Opinion
Darren Richman

Paul Simon’s final London bow was a masterclass in musical genius

The 84-year-old Jewish icon overcame serious hearing loss for a moving Palladium farewell performance

I was standing outside the Palladium on Monday night when a tout approached me without the usual “buy or sell” shtick and asked a simple question: “Want one for Bob Dylan?” I directed him to the enormous pictures of Paul Simon, accompanied by the words ‘Paul’ and ‘Simon’ that adorned the venue and suggested it might be helpful for business if he knew which artist he was attempting to flog tickets for. 

Perhaps the mistake was understandable. Both men are tiny 84-year-old Jews who came through the Greenwich Village folk scene of the early 1960s and continue to tour long after the majority of their contemporaries have exited the stage in one sense of another. They can also lay claim to being the two greatest American songwriters in the history of popular music. Simon might not be able to write Visions of Johanna, but Dylan probably couldn’t pen You Can Call Me Al. Or, as Rio Ferdinand once observed about another couple of greats, “People try to make comparisons… Just enjoy ‘em, man.”

Simon was in town as part of his “Quiet Celebration” world tour, surely his last such jaunt around the globe. The expectation was that his 2018 tour would be the end, a feeling only exacerbated by health problems in more recent years that have left the man almost completely deaf in one ear. But, like the titular boxer described in the final verse of a masterpiece he saved for the encore, “the fighter still remains”. That particular line, inevitably, got the biggest cheer of the night.

 

The concert began with a performance of Seven Psalms in its entirety, Simon’s most recent album and one that was designed to be heard as an uninterrupted whole. The voice isn’t quite what it once was, and the album is no Graceland, but Monet’s eyesight affected his later work, and most would still be grateful to be in his presence. For most of that first 33 minutes, the overwhelming sensation is that it’s the actual Paul Simon. There. Right in front of us.

A young Paul Simon

After the interval, we’d become acclimatised to being in his presence, and, with the help of an extraordinary band, he treated us to a selection of tunes from the greatest of American songbooks. The hearing issues make comparisons with Beethoven seem almost too obvious, but it feels undeniable that this is an artist of genuine genius whose music will be enjoyed for as long as there are people and they have ears. These songs are canonical standards passed down between generations, and he is a modern Mozart. Salieri would have been equally baffled by the fact that God chooses to speak through this diminutive Jew.

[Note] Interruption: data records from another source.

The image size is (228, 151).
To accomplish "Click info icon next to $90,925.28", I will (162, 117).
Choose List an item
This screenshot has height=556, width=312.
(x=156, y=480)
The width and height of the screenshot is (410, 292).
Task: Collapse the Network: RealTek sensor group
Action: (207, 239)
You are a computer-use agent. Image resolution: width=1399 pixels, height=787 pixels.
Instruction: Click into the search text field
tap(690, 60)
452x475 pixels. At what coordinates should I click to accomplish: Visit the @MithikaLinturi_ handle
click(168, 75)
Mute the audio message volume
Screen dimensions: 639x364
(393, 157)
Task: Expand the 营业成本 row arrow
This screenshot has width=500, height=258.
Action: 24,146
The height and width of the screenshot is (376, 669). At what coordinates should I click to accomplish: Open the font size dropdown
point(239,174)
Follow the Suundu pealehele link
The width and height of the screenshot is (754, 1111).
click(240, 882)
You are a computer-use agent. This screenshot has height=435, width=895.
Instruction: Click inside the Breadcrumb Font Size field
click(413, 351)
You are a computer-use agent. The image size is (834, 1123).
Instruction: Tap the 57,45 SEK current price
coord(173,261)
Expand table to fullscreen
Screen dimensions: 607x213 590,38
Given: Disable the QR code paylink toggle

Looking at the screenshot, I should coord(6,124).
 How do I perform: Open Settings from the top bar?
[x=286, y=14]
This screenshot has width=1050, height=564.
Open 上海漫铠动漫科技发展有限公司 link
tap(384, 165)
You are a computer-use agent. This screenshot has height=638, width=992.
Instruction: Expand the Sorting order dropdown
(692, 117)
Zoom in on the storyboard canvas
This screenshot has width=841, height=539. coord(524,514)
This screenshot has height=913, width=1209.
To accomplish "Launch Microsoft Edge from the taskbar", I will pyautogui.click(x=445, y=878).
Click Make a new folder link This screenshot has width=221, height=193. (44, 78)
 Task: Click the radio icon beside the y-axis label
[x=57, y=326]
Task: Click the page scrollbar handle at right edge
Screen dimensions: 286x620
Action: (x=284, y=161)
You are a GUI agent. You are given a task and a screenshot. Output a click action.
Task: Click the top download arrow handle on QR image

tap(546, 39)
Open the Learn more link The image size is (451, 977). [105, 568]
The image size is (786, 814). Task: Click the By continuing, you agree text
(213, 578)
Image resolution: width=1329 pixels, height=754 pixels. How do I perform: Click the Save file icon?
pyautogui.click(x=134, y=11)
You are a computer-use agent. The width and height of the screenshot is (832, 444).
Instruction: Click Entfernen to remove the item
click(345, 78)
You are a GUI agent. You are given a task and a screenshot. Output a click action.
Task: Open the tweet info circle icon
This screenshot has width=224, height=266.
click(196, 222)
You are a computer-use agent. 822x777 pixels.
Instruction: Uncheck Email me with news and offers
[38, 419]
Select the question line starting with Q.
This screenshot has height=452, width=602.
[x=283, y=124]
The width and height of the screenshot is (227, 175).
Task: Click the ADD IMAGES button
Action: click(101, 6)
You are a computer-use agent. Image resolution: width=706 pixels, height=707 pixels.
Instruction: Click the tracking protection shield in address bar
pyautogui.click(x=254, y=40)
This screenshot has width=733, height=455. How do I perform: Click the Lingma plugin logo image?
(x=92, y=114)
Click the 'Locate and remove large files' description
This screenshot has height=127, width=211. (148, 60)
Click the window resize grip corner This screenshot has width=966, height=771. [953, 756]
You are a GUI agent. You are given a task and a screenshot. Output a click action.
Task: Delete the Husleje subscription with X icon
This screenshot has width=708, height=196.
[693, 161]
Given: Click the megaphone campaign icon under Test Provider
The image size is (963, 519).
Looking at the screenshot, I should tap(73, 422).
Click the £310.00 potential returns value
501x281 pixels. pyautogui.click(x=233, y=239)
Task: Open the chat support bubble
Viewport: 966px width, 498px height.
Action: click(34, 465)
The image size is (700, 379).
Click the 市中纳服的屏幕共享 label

Take the second song of that second half, Slip Slidin’ Away, in which each verse feels like a John Cheever short story:

“And I know a woman

Became a wife

These are the very words she uses to describe her life.

She said, “A good day

“Ain’t got no rain.”

She said, ‘A bad day’s when I lie in bed

And think of things that might have been.”

Perhaps because of the standard of the melodies, Simon is an underrated lyricist whose imagery ranges from restless dreams to national guitars. Such was the ease with which he could write masterpieces during his imperial phase that the above lines come from a new song included on a greatest hits compilation, traditionally a dumping ground for tunes not quite good enough for a proper studio album.

Darren Richman

Almost to underline how easy Simon once found writing pop music, the story he told about penning Rene and Georgette Magritte with Their Dog after the War simply involved seeing a photograph in an art book with that caption and thinking it would make a good song title. The good song, one senses, has always been the easy part for him.

At the outset, Simon promised to “play the hits” in the second half, and that’s precisely what he did, treating us to versions of Graceland, Homeward Bound, Me and Julio Down by the Schoolyard and 50 Ways to Leave Your Lover. At the night’s conclusion, the band left the stage, and he stood alone in the centre of the stage with just an acoustic guitar to perform a transcendent version of The Sound of Silence. It felt apposite, as it is hard to imagine we will see him again on these shores. The rest may very well be silence and “people writing songs that voices never share”, but what a privilege it was to be in a room with this undeniable titan performing some of the best ones of the last century.

  • Darren Richman is a journalist
The views expressed are the author's own and not necessarily those of Jewish News.